[[ Study material, beginning ]]

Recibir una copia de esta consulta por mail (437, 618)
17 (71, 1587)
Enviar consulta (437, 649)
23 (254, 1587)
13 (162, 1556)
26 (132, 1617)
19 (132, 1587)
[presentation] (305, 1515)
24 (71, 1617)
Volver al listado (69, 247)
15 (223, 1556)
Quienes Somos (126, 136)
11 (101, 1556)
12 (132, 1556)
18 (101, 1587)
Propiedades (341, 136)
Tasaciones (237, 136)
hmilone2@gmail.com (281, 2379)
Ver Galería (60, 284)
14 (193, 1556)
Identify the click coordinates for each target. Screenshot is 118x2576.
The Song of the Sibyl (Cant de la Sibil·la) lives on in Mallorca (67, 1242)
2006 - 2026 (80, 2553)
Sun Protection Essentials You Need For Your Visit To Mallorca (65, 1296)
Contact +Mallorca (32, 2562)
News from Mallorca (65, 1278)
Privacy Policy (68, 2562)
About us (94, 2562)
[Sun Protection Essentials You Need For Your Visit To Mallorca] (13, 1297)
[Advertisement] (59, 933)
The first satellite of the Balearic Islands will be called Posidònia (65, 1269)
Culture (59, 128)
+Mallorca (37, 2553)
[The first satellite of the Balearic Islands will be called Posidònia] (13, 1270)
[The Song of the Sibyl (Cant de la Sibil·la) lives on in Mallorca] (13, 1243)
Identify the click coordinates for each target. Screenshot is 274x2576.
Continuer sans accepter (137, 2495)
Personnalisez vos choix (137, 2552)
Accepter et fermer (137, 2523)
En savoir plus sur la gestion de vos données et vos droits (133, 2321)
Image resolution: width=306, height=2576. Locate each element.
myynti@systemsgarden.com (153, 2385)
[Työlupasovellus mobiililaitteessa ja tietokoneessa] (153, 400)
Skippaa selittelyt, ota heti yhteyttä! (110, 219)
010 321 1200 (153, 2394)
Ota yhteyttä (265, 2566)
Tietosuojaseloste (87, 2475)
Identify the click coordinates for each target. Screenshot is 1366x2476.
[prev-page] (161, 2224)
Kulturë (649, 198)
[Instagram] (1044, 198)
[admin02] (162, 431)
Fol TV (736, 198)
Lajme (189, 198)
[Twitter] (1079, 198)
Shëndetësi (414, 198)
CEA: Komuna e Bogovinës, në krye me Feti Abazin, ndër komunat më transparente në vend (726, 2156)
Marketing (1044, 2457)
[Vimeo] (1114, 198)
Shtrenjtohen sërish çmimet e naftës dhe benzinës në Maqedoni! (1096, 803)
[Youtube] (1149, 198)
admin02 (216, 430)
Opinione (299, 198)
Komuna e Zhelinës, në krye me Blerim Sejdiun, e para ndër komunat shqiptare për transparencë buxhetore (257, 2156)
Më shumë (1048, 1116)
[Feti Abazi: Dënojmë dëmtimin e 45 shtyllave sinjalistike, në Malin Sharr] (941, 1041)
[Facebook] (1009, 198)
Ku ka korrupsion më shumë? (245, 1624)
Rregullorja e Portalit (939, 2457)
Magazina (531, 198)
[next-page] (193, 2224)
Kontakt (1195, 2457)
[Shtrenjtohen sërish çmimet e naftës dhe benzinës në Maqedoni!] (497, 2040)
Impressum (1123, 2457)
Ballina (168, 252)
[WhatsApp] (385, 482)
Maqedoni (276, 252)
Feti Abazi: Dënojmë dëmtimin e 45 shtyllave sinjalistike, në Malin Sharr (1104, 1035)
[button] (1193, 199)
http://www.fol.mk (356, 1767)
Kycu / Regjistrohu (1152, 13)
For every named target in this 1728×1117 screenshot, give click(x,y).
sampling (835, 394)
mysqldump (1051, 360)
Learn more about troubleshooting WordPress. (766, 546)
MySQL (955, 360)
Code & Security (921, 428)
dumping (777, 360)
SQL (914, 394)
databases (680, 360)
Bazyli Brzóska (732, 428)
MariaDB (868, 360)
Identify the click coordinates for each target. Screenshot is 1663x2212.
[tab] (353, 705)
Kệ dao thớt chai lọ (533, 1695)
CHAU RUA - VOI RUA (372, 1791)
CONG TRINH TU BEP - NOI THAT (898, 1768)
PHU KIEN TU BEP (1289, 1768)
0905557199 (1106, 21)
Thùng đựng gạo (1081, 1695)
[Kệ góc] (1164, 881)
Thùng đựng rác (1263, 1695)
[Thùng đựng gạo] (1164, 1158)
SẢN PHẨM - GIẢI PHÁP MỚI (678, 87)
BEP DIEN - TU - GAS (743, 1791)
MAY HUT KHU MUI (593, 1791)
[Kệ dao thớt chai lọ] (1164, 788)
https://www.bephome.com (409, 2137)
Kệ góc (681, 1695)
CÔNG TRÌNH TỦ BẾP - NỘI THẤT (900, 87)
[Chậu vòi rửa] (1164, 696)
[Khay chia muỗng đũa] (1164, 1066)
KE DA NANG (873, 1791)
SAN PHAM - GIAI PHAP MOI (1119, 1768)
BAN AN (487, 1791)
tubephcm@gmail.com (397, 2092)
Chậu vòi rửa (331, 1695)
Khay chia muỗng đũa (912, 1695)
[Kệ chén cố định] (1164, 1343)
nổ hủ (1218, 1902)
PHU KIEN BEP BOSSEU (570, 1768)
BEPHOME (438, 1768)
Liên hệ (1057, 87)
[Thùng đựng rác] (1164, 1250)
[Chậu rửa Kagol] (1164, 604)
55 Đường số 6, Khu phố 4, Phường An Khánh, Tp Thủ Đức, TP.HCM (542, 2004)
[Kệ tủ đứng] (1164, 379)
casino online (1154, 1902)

[[ Study material, end ]]

## Task directions
Return the lines above exactly, keeping every word.

## Response to the exercise
Recibir una copia de esta consulta por mail (437, 618)
17 (71, 1587)
Enviar consulta (437, 649)
23 (254, 1587)
13 (162, 1556)
26 (132, 1617)
19 (132, 1587)
[presentation] (305, 1515)
24 (71, 1617)
Volver al listado (69, 247)
15 (223, 1556)
Quienes Somos (126, 136)
11 (101, 1556)
12 (132, 1556)
18 (101, 1587)
Propiedades (341, 136)
Tasaciones (237, 136)
hmilone2@gmail.com (281, 2379)
Ver Galería (60, 284)
14 (193, 1556)
Identify the click coordinates for each target. Screenshot is 118x2576.
The Song of the Sibyl (Cant de la Sibil·la) lives on in Mallorca (67, 1242)
2006 - 2026 (80, 2553)
Sun Protection Essentials You Need For Your Visit To Mallorca (65, 1296)
Contact +Mallorca (32, 2562)
News from Mallorca (65, 1278)
Privacy Policy (68, 2562)
About us (94, 2562)
[Sun Protection Essentials You Need For Your Visit To Mallorca] (13, 1297)
[Advertisement] (59, 933)
The first satellite of the Balearic Islands will be called Posidònia (65, 1269)
Culture (59, 128)
+Mallorca (37, 2553)
[The first satellite of the Balearic Islands will be called Posidònia] (13, 1270)
[The Song of the Sibyl (Cant de la Sibil·la) lives on in Mallorca] (13, 1243)
Identify the click coordinates for each target. Screenshot is 274x2576.
Continuer sans accepter (137, 2495)
Personnalisez vos choix (137, 2552)
Accepter et fermer (137, 2523)
En savoir plus sur la gestion de vos données et vos droits (133, 2321)
Image resolution: width=306, height=2576. Locate each element.
myynti@systemsgarden.com (153, 2385)
[Työlupasovellus mobiililaitteessa ja tietokoneessa] (153, 400)
Skippaa selittelyt, ota heti yhteyttä! (110, 219)
010 321 1200 (153, 2394)
Ota yhteyttä (265, 2566)
Tietosuojaseloste (87, 2475)
Identify the click coordinates for each target. Screenshot is 1366x2476.
[prev-page] (161, 2224)
Kulturë (649, 198)
[Instagram] (1044, 198)
[admin02] (162, 431)
Fol TV (736, 198)
Lajme (189, 198)
[Twitter] (1079, 198)
Shëndetësi (414, 198)
CEA: Komuna e Bogovinës, në krye me Feti Abazin, ndër komunat më transparente në vend (726, 2156)
Marketing (1044, 2457)
[Vimeo] (1114, 198)
Shtrenjtohen sërish çmimet e naftës dhe benzinës në Maqedoni! (1096, 803)
[Youtube] (1149, 198)
admin02 (216, 430)
Opinione (299, 198)
Komuna e Zhelinës, në krye me Blerim Sejdiun, e para ndër komunat shqiptare për transparencë buxhetore (257, 2156)
Më shumë (1048, 1116)
[Feti Abazi: Dënojmë dëmtimin e 45 shtyllave sinjalistike, në Malin Sharr] (941, 1041)
[Facebook] (1009, 198)
Ku ka korrupsion më shumë? (245, 1624)
Rregullorja e Portalit (939, 2457)
Magazina (531, 198)
[next-page] (193, 2224)
Kontakt (1195, 2457)
[Shtrenjtohen sërish çmimet e naftës dhe benzinës në Maqedoni!] (497, 2040)
Impressum (1123, 2457)
Ballina (168, 252)
[WhatsApp] (385, 482)
Maqedoni (276, 252)
Feti Abazi: Dënojmë dëmtimin e 45 shtyllave sinjalistike, në Malin Sharr (1104, 1035)
[button] (1193, 199)
http://www.fol.mk (356, 1767)
Kycu / Regjistrohu (1152, 13)
For every named target in this 1728×1117 screenshot, give click(x,y).
sampling (835, 394)
mysqldump (1051, 360)
Learn more about troubleshooting WordPress. (766, 546)
MySQL (955, 360)
Code & Security (921, 428)
dumping (777, 360)
SQL (914, 394)
databases (680, 360)
Bazyli Brzóska (732, 428)
MariaDB (868, 360)
Identify the click coordinates for each target. Screenshot is 1663x2212.
[tab] (353, 705)
Kệ dao thớt chai lọ (533, 1695)
CHAU RUA - VOI RUA (372, 1791)
CONG TRINH TU BEP - NOI THAT (898, 1768)
PHU KIEN TU BEP (1289, 1768)
0905557199 (1106, 21)
Thùng đựng gạo (1081, 1695)
[Kệ góc] (1164, 881)
Thùng đựng rác (1263, 1695)
[Thùng đựng gạo] (1164, 1158)
SẢN PHẨM - GIẢI PHÁP MỚI (678, 87)
BEP DIEN - TU - GAS (743, 1791)
MAY HUT KHU MUI (593, 1791)
[Kệ dao thớt chai lọ] (1164, 788)
https://www.bephome.com (409, 2137)
Kệ góc (681, 1695)
CÔNG TRÌNH TỦ BẾP - NỘI THẤT (900, 87)
[Chậu vòi rửa] (1164, 696)
[Khay chia muỗng đũa] (1164, 1066)
KE DA NANG (873, 1791)
SAN PHAM - GIAI PHAP MOI (1119, 1768)
BAN AN (487, 1791)
tubephcm@gmail.com (397, 2092)
Chậu vòi rửa (331, 1695)
Khay chia muỗng đũa (912, 1695)
[Kệ chén cố định] (1164, 1343)
nổ hủ (1218, 1902)
PHU KIEN BEP BOSSEU (570, 1768)
BEPHOME (438, 1768)
Liên hệ (1057, 87)
[Thùng đựng rác] (1164, 1250)
[Chậu rửa Kagol] (1164, 604)
55 Đường số 6, Khu phố 4, Phường An Khánh, Tp Thủ Đức, TP.HCM (542, 2004)
[Kệ tủ đứng] (1164, 379)
casino online (1154, 1902)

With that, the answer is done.